Time sampling is a form of poetic entanglement. This is a photograph of the residue of stars, the ash of designed universals, the way light trespasses into infinity. Once upon a time there was an explosion of sound, cataclysm of pressure so we digitize the archives to complete the radical swerve we cultured. The camera is a device for erasure, not catalogue. It is the way the poet is a danger to everyone because an inability to contain measures crutches the established norms.
Something is being conveyed instantaneously.
And yet the mind remains nothing but emptiness.
But what can we know about emptiness except in relation to all that we must abandon: It is almost as if consciousness created all of this not out of desire for, but a desire to depart from, so that we could determine the truth of what is.

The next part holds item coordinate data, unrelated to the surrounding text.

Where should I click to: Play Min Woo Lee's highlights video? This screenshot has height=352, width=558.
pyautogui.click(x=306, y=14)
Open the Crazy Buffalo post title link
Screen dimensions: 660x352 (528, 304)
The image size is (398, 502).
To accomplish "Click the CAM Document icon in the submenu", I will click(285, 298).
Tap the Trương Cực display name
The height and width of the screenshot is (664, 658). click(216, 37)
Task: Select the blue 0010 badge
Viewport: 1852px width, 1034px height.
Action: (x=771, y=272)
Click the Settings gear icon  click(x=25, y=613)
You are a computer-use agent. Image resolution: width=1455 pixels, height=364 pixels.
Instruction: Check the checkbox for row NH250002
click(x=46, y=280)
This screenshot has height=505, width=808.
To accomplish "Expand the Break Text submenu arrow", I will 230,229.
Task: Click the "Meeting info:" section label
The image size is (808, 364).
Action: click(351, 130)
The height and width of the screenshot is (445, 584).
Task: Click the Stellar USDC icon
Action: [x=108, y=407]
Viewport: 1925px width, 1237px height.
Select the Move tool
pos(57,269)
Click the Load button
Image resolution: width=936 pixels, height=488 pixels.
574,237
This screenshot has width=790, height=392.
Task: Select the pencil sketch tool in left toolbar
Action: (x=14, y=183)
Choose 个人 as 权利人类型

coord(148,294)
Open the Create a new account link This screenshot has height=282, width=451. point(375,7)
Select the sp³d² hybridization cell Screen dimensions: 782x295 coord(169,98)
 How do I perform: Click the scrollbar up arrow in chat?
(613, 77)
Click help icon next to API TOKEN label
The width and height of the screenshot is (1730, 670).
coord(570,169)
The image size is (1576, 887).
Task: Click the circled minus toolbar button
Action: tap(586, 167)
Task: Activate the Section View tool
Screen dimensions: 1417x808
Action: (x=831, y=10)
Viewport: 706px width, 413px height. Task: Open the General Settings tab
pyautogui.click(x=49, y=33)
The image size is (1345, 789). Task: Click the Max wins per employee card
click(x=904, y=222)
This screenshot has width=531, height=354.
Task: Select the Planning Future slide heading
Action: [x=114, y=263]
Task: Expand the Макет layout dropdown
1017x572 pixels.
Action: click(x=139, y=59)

Digital cameras sample light from our world, or outer space, spatially, tonally and by time. Spatial sampling means the angle of view that the camera sees is broken down into the rectangular grid of pixels. Tonal sampling means the continuously varying tones of brightness in nature are broken down into individual discrete steps of tone. If there are enough samples, both spatially and tonally, we perceive it as faithful representation of the original scene. Time sampling means we make an exposure of a given duration.
But let me ask you: Does potentiality entangle with the environment?
Do we create the potential for attachment or aversion, or is it beyond our control?